AUFGABE 1:
Seit welchem Datum sind laut dem Text zum Chromsäure-Verbot das Inverkehrbringen und die berufliche und gewerbliche Verwendung der wichtigsten sechswertigen Chrom-Verbindungen in der Schweiz grundsätzlich verboten?
AUFGABE 2:
Schreiben Sie aus dem Text zum Chromsäure-Verbot den Abschnitt von „Der Schweizer Bundesrat“ bis „der EU ist.“ wortgetreu ab.

── AUSGEWÄHLTER AUSZUG ──

Die Harmonisierung des Schweizer Chemikalienrechts mit der EU hat zu einem Anwendungs-Verbot für Chromsäure geführt. Die Arbeitsgruppe REACH der Schweizer Stiftung für Oberflächentechnik (SSO) hat sich dafür eingesetzt, für die Schweiz hier eine "pragmatische" Lösung zu finden. Anders als in der EU gilt nun in der Schweiz eine Ausnahmebestimmung für das Hart- und Glanzverchromen. Bereits seit dem 1. Februar 2017 ist das Inverkehrbringen und die berufliche und gewerbliche Verwendung der wichtigsten sechswertigen Chrom-Verbindungen in der Schweiz grundsätzlich verboten. Die Schweiz hat damit eine Änderung des Chemikalienrechts übernommen, die in der EU schon seit einiger Zeit gilt. Die EU geht mit ihrem Chemikalienrecht grundsätzlich so vor, dass besonders giftige oder besorgniserregende Stoffe verboten werden. Wer ein besonderes Interesse geltend machen und beweisen kann, dass er ein Maximum an Schutzmaßnahmen anwenden kann, kann bei der zuständigen EU-Behörde eine sogenannte Autorisierung, das heißt eine Ausnahmebewilligung, für die Verwendung des Stoffes beantragen. Mit diesem Vorgehen kann erreicht werden, dass wichtige industrielle Prozesse und Verwendungen mit dem kritischen Stoff weiterhin möglich bleiben.
Der Schweizer Bundesrat hat beschlossen, das Chemikalienrecht mit dem europäischen zu harmonisieren und keine "eigenen" Stoffbeurteilungen vorzunehmen. Das scheint sinnvoll. Nur: Die Prozedur der Bewilligungserteilung in der EU dauert etwa eineinhalb Jahre und die nötigen Nachweise und Belege erfordern Studien und Abklärungen, die leicht um die 100.000 Euro kosten. Zudem können Schweizer Firmen keine Anträge bei der zuständigen EU-Behörde einreichen, da die Schweiz nicht Mitglied der EU ist.

───
── BEREITGESTELLTE ZEILEN ──

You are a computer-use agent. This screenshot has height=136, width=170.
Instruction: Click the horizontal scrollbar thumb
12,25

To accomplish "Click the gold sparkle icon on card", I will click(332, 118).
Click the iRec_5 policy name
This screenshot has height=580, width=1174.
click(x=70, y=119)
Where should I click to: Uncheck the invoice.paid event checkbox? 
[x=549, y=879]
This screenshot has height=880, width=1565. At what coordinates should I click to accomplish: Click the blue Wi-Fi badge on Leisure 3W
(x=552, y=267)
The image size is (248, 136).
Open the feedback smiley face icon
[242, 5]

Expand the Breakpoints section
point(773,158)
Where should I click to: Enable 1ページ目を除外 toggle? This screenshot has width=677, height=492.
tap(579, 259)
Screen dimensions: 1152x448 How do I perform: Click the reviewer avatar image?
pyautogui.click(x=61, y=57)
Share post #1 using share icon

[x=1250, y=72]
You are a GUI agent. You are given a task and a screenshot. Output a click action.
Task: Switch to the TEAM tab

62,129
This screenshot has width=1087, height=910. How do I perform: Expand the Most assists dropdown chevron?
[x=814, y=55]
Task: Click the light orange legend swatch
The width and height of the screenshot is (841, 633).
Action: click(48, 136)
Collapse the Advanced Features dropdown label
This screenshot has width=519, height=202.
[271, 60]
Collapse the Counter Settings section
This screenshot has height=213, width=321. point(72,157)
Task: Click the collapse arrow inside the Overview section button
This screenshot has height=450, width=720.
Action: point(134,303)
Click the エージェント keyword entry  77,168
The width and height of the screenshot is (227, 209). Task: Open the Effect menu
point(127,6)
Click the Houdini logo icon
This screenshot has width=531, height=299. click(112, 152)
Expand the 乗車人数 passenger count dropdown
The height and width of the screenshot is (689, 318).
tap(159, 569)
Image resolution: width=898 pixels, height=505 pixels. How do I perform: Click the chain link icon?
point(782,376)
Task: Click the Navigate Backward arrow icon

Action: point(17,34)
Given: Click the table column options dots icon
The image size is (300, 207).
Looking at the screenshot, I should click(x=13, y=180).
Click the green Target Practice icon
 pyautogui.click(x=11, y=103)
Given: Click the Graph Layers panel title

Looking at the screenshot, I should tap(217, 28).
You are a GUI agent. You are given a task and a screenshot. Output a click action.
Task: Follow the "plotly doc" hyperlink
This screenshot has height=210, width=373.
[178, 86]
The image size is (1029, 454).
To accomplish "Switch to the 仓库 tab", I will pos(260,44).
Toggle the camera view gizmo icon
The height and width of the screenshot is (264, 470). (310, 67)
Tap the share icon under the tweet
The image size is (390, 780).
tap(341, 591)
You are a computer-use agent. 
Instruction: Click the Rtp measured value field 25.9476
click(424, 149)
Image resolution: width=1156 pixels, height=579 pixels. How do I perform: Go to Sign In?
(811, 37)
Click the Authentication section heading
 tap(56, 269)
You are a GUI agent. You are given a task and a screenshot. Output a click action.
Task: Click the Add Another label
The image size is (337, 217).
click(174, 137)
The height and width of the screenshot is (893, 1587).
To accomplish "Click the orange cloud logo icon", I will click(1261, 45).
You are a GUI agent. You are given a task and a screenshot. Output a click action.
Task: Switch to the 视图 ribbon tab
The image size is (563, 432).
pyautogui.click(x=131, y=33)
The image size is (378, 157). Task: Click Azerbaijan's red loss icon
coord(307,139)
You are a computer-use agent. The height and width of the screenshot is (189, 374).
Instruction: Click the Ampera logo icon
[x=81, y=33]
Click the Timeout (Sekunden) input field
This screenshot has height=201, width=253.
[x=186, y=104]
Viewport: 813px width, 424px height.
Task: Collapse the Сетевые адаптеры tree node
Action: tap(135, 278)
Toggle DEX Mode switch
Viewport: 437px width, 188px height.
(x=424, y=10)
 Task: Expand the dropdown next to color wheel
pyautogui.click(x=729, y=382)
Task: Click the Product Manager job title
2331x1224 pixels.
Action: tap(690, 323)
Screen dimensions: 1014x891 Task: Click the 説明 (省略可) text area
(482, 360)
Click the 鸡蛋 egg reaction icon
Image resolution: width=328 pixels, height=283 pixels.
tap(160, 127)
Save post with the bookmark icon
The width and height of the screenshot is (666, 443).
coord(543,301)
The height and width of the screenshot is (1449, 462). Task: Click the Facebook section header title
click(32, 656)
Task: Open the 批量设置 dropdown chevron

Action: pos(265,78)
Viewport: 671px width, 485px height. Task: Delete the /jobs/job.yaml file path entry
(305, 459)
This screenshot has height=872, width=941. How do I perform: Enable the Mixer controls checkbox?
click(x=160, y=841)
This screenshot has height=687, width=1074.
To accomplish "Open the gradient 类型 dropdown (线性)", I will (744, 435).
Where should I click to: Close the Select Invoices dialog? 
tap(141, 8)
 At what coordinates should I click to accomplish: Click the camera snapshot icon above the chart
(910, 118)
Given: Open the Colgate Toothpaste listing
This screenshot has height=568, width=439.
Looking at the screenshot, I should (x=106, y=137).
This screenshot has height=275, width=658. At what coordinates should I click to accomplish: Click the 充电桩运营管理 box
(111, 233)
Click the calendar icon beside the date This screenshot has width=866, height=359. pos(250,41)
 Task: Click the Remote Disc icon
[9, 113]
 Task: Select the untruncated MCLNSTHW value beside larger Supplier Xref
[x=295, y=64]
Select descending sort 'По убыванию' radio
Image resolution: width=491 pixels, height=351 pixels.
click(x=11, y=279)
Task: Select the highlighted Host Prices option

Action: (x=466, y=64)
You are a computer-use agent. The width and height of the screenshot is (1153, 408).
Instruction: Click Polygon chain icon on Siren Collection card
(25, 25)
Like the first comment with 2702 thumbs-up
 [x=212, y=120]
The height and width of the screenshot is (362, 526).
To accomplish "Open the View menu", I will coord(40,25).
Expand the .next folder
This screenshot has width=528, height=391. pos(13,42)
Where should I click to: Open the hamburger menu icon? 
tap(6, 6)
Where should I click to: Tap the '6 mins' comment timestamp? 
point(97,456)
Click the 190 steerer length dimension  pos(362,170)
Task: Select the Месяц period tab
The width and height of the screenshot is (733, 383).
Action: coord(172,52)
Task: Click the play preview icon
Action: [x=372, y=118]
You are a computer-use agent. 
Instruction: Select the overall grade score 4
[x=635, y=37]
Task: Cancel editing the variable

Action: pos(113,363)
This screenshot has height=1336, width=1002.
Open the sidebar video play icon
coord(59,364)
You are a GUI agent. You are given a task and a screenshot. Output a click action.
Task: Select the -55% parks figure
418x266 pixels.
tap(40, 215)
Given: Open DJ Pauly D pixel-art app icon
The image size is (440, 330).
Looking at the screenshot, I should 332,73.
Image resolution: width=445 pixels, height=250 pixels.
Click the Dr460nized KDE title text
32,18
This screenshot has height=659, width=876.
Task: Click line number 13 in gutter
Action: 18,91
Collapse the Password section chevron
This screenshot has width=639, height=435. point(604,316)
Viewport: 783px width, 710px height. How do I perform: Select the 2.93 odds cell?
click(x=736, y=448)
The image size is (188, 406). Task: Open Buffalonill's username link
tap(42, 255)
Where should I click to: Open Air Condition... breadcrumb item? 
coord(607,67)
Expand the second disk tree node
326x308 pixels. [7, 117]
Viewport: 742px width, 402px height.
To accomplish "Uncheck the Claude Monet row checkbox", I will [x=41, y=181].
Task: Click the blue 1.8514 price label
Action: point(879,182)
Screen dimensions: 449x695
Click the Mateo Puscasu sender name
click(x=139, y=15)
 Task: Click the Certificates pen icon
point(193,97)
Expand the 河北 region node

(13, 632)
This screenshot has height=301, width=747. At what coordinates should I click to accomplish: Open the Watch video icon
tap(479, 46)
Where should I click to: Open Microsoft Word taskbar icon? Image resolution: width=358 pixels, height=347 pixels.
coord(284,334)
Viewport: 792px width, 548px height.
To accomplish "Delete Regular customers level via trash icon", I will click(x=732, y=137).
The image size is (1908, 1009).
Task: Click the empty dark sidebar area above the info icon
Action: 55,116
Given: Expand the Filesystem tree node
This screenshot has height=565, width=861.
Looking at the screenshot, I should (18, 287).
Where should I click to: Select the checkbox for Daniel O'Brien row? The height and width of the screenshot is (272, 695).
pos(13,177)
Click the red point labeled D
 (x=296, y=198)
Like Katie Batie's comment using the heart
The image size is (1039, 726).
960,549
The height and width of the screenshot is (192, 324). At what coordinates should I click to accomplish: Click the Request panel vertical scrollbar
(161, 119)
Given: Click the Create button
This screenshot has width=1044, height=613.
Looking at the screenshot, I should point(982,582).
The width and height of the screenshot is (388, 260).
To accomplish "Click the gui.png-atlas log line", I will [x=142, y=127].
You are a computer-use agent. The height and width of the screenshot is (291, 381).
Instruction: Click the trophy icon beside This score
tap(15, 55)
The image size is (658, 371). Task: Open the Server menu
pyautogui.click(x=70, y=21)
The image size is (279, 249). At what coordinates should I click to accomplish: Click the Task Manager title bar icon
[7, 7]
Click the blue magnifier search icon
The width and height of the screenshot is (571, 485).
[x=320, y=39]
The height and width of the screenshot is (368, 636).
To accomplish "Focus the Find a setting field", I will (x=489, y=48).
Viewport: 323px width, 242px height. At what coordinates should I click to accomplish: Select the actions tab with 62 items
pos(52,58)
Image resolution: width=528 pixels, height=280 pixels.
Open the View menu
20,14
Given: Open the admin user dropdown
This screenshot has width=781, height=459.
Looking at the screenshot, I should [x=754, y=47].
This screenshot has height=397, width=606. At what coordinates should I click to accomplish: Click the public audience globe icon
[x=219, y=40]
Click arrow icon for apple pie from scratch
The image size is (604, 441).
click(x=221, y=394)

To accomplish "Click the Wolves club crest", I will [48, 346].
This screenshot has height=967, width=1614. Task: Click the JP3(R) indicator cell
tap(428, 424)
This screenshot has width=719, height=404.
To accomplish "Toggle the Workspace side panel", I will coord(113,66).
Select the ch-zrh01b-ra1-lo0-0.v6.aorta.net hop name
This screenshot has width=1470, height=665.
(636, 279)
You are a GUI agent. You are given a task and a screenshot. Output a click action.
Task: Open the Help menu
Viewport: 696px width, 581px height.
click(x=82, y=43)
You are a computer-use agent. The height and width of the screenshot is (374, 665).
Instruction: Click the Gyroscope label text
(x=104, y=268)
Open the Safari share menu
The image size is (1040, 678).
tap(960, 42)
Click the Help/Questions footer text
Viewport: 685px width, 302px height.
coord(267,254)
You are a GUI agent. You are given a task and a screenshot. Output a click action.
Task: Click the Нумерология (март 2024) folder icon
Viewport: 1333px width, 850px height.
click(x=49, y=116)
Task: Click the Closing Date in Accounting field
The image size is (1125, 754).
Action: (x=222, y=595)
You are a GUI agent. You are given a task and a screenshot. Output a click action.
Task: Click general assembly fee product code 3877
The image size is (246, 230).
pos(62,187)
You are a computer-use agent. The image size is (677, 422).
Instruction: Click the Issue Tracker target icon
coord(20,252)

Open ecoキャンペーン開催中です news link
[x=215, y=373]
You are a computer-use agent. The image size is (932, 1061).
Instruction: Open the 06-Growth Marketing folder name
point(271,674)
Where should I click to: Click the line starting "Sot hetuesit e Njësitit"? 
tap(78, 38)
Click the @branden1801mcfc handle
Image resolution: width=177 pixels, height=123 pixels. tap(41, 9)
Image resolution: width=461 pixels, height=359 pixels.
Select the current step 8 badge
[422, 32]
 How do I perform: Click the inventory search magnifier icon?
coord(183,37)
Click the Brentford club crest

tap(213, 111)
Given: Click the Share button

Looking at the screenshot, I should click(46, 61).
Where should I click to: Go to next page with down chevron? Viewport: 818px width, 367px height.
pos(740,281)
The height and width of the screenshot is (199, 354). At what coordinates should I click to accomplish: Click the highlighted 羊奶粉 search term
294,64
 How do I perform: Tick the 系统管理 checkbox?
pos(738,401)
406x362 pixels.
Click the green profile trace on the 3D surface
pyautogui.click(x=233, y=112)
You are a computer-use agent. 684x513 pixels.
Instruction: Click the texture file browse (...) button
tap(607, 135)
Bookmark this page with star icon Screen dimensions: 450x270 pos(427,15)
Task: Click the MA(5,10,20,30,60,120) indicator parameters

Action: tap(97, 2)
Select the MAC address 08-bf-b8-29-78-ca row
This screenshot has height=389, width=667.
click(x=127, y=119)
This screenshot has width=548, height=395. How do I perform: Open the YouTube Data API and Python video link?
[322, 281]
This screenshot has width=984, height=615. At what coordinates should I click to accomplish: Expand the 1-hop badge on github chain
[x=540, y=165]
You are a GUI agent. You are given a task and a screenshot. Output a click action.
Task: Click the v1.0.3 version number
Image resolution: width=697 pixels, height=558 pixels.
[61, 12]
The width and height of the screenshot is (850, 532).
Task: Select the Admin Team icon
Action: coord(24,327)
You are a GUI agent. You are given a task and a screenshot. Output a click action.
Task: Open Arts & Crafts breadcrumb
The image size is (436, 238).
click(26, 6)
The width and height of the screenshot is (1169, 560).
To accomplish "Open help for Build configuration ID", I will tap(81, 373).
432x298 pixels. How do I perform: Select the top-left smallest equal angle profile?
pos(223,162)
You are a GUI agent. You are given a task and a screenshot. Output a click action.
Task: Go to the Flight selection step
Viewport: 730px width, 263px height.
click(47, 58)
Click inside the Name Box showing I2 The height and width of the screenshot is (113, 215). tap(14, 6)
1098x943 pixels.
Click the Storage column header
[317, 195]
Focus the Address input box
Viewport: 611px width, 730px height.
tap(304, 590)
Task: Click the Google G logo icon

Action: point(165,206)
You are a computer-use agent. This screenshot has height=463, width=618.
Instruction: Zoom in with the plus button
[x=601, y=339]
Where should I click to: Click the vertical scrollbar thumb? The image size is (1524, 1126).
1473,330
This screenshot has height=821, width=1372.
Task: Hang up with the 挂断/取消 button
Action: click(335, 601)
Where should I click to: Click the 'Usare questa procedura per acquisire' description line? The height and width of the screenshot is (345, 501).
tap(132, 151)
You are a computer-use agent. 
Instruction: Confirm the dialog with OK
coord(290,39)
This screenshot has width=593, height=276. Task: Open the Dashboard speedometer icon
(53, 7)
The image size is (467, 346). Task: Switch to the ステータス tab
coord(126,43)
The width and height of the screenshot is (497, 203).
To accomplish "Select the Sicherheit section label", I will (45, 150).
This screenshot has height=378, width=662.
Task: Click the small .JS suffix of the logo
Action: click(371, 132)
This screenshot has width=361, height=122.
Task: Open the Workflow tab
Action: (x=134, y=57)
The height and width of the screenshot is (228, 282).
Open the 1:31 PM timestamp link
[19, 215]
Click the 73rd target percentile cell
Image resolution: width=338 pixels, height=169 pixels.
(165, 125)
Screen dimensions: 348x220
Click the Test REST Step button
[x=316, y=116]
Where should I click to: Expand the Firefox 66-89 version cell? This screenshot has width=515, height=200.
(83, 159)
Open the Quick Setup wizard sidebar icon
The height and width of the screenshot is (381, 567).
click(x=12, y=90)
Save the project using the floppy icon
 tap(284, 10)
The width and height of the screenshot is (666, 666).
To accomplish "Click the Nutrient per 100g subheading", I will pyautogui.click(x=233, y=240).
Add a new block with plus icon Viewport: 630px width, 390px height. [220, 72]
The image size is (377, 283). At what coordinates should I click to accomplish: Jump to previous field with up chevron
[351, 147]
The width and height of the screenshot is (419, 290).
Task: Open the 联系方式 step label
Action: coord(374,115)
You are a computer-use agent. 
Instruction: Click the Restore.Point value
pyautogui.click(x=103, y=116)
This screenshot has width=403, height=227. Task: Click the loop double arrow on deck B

───

ERGEBNIS 1:
Seit dem 1. Februar 2017.

ERGEBNIS 2:
Der Schweizer Bundesrat hat beschlossen, das Chemikalienrecht mit dem europäischen zu harmonisieren und keine "eigenen" Stoffbeurteilungen vorzunehmen. Das scheint sinnvoll. Nur: Die Prozedur der Bewilligungserteilung in der EU dauert etwa eineinhalb Jahre und die nötigen Nachweise und Belege erfordern Studien und Abklärungen, die leicht um die 100.000 Euro kosten. Zudem können Schweizer Firmen keine Anträge bei der zuständigen EU-Behörde einreichen, da die Schweiz nicht Mitglied der EU ist.